Page:
La lecture de ce livre s’est accompagnée chez moi d’un réel plaisir car l’écriture est très plaisante et surtout les sources historiques ne sont pas traitées à la légère. C’est vraiment un bon livre. L’Institut des Relations Internationales et Stratégiques (IRIS) le conseille tout de même, ainsi que la revue Conflits. Le propos paraît clair mais sa construction est néanmoins imparfaite, tant au niveau du contenu qu’à celui du contenant.


Ne nous y trompons pas, le livre est en définitive excellent et permet depuis un propos concis de survoler avec fluidité et une certaine rigueur une période aussi complexe que touffue. Le découpage, mi-chronologique mi-thématique a été bien pensé pour ne pas étouffer le lecteur sous un amas d’informations soit trop lourdes, soit trop espacées pour que l’on puisse saisir les imbrications. Une chute d’empire est toujours un sujet passionné et difficile pour la structurer posément. En cela, le livre y réponds avec une clarté qui fait plaisir à lire : système bloqué, premiers succès de la Glasnost et de la Perestroïka ainsi que la Gorbymania à l’étranger, difficultés, essor des nationalités, émergence de la Russie face au pouvoir central, et le final que l’on connaît tous. Clair, simple et efficace. Pour quiconque est ignorant en la matière, c’est une œuvre introductive de premier plan.

Bloc de données:

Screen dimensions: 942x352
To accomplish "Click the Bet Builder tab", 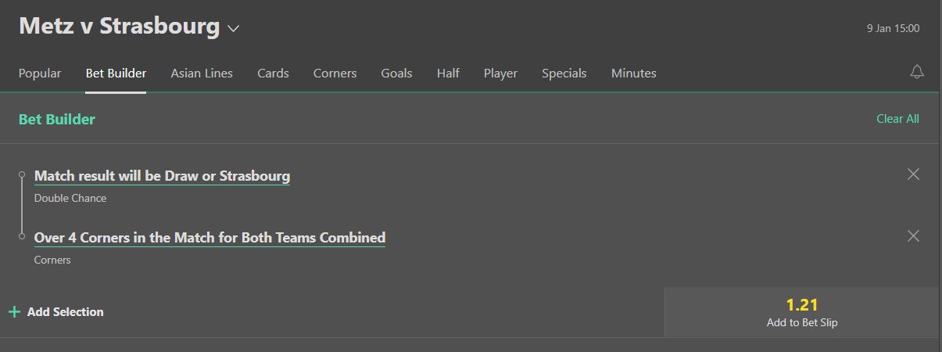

Énoncé du problème:
Prolongez la critique du livre sur la Perestroïka en reprenant juste après sa dernière phrase. Ces données n'ont aucun lien avec la critique.

Réponse ci-dessous:
Ceci étant, « Six années qui ont changé le monde » ne fait pas réellement avancer l’historiographie de la période, pourtant un terreau bien riche en lectures subjectives et en sources discordantes. Si l’auteur énumère parfois les contresens et subjectivités, elle ne fait justement que les citer, et ne rentre pas plus dans le détail (exemple du putch de Moscou du 19 août 1991 où les réformateurs suspectaient la main de Gortbatchev dans l’événement, ou encore du massacre de Tbilissi en 1989). On rétorquera alors que c’est justement le pari de ce type d’approche de ne pas aller trop dans le détail mais le problème est tout autre. Après avoir fini la lecture de ce livre au titre évocateur, est-ce vraiment une étude de la chute de l’URSS ?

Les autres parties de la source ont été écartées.